TURİZMİ TEŞVİK KANUNU KAPSAMINDA BULUNAN İŞLETMELERİN UCUZ SU KULLANIM HAKKINA İLİŞKİN DAVALAR

 TURİZMİ TEŞVİK KANUNU KAPSAMINDA BULUNAN İŞLETMELERİN UCUZ SU KULLANIM HAKKINA İLİŞKİN DAVALAR

I. GİRİŞ: 

Ülkemizde 2634 sayılı Turizmi Teşvik Kanunu ile "Turizm Belgeli" işletmelere bazı ayrıcalıklar ve kolaylıklar sağlanmıştır. Bu ayrıcalık ve kolaylıkların bir kısmı bu belgeye sahip işletmelerin bulunduğu belediyeler tarafından sağlanmak zorundadır. Ancak bazı belediyeler 2634 sayılı kanunun sağladığı bu ayrıcalık ve kolaylıkları başka bazı kanunları gerekçe göstererek yerine getirmemektedir. Bu makalemizde 2634 sayılı Turizmi Teşvik Kanunu kapsamında "Turizm Belgeli" işletmelere sağlanan ucuz su kullanım ayrıcalığının 4736 sayılı Kamu Kurum ve Kuruluşlarının Ürettikleri Mal ve Hizmet Tarifeleri ile Bazı Kanunlarda Değişiklik Yapılması Hakkında Kanun hükümlerine göre belediyeler tarafından engellenmesinin hukuki incelemesini yapacağız. 

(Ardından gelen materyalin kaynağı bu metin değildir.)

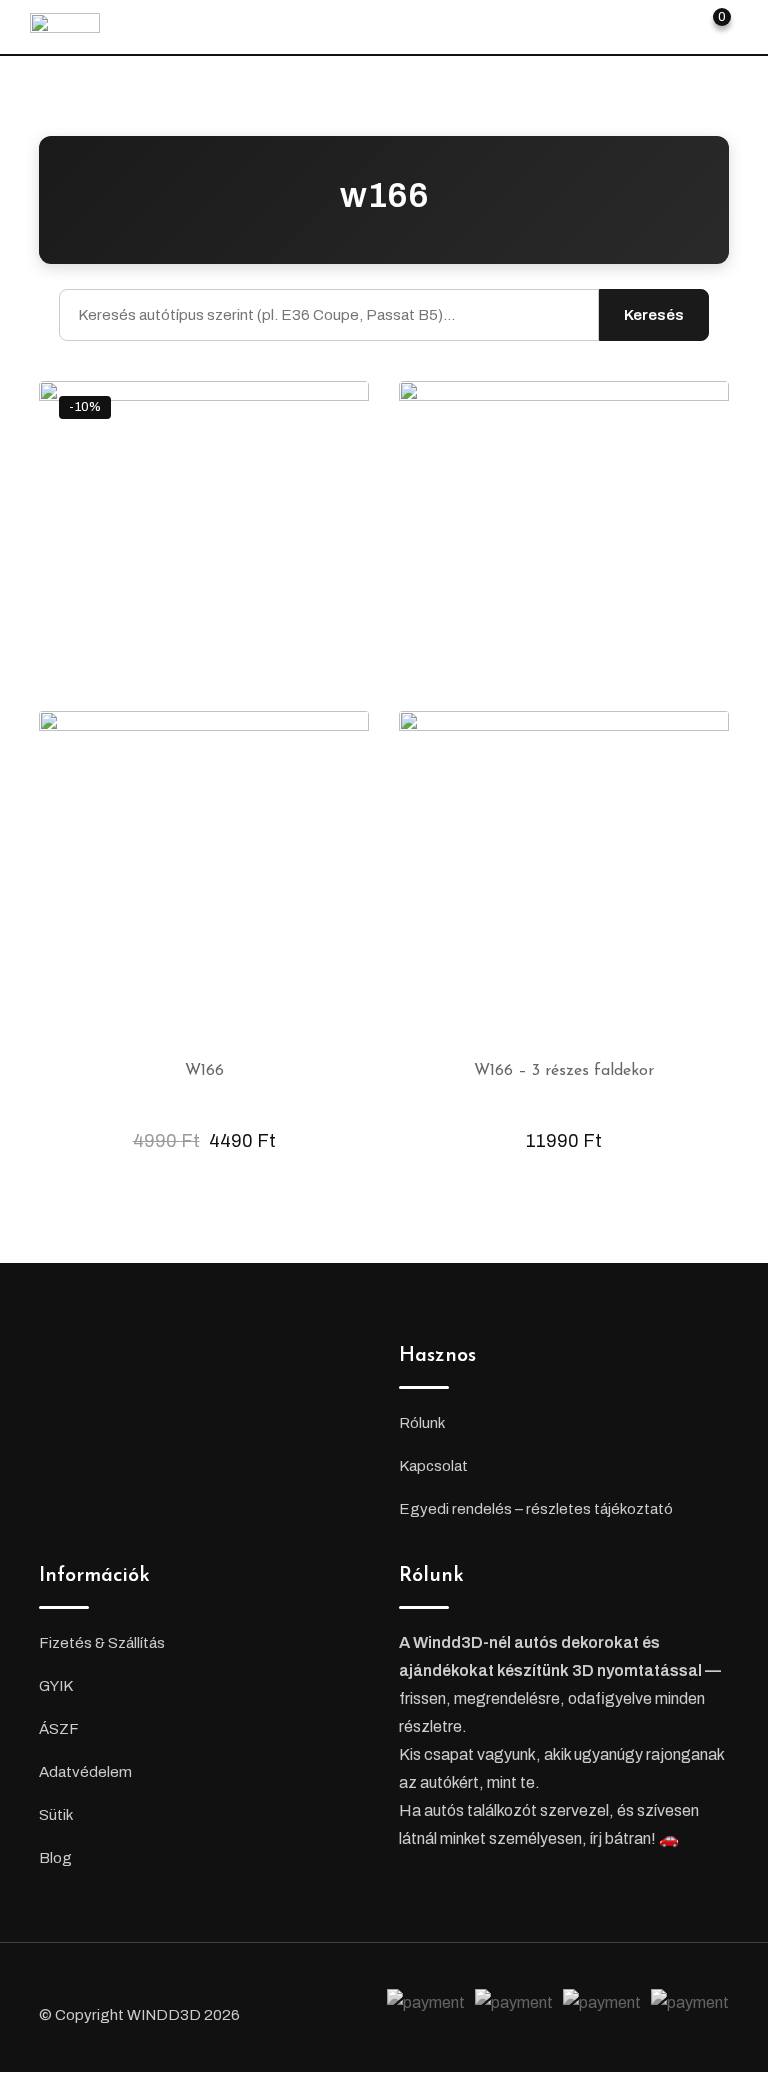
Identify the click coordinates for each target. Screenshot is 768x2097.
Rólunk (422, 1423)
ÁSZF (59, 1729)
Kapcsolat (433, 1466)
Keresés (654, 315)
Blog (55, 1858)
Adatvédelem (85, 1772)
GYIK (56, 1686)
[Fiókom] (677, 24)
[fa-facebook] (296, 2006)
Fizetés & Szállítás (102, 1643)
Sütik (56, 1815)
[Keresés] (643, 24)
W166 (204, 1071)
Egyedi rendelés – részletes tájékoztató (536, 1509)
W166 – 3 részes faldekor (564, 1071)
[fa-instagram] (332, 2006)
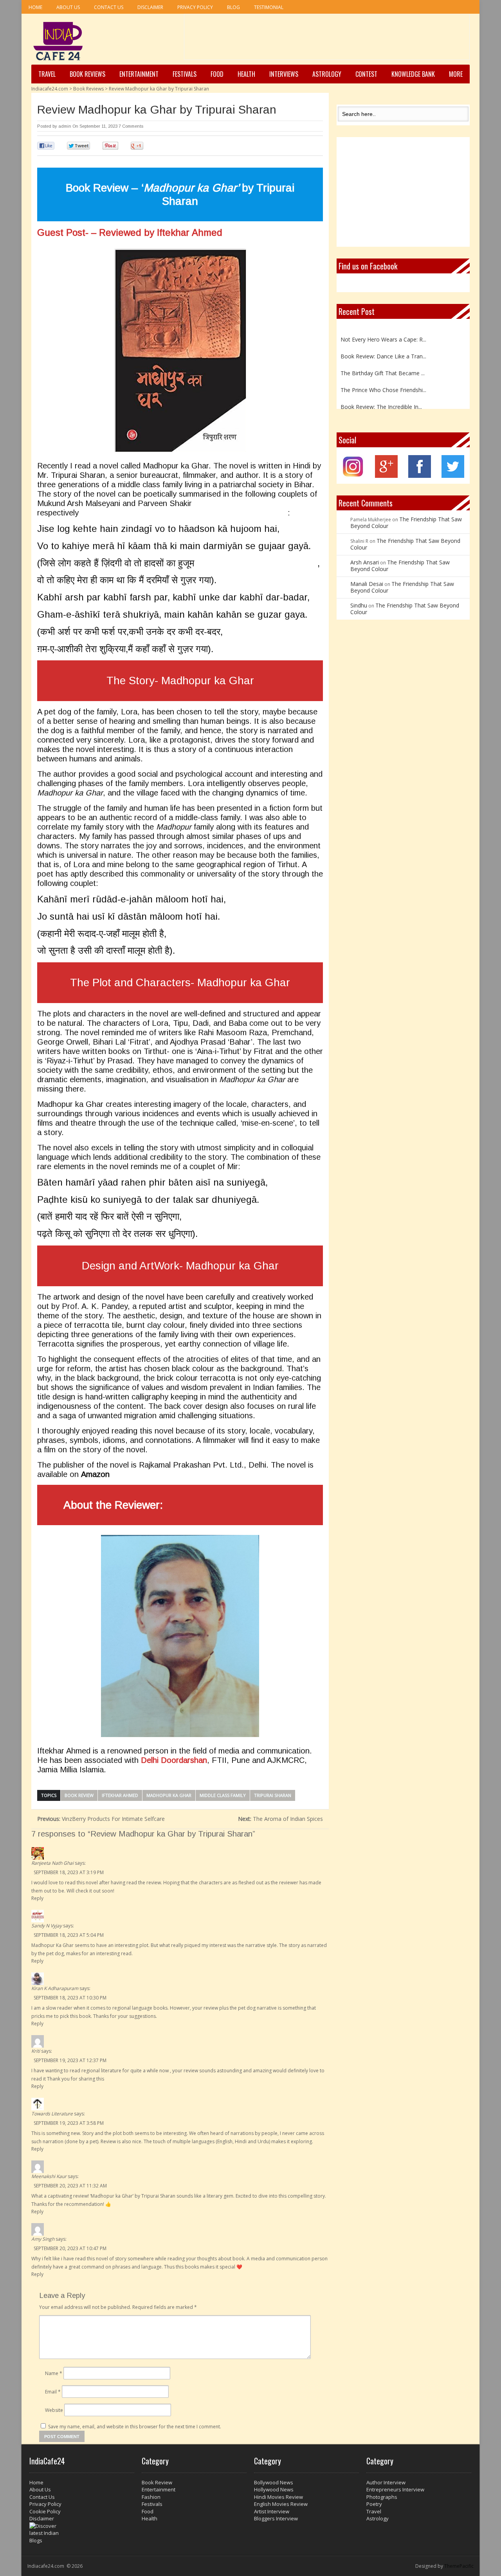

II. 2634 SAYILI TURİZMİ TEŞVİK KANUNUNUN SAĞLADIĞI AYRICALIK: 

2634 sayılı Turizmi Teşvik Kanunu m. 16'ya göre; "Turizm belgeli yatırım ve işletmeler elektrik, gaz ve su ücretlerini o bölgedeki sanayi ve meskenlere uygulanan tarifelerden en düşüğü üzerinden öderler." Yasanın bu hükmünden faydalanabilmek için işletmenin "Turizm Belgeli" olması ön koşuldur. Yasanın getirdiği ayrıcalık ise bu belgeye sahip işletmelerin elektrik, gaz ve su ücretlerini o bölgedeki sanayi ve meskenlere uygulanan tarifelerden en düşüğü üzerinden ödeyecek olmalarıdır. Bu ayrıcalık işletmenin harcamalarının azalmasını sağlayacağından işletmenin bulunduğu yerdeki turizm faaliyetinin maliyetler nedeniyle sekteye uğramasını engellemeyi amaçlamaktadır. 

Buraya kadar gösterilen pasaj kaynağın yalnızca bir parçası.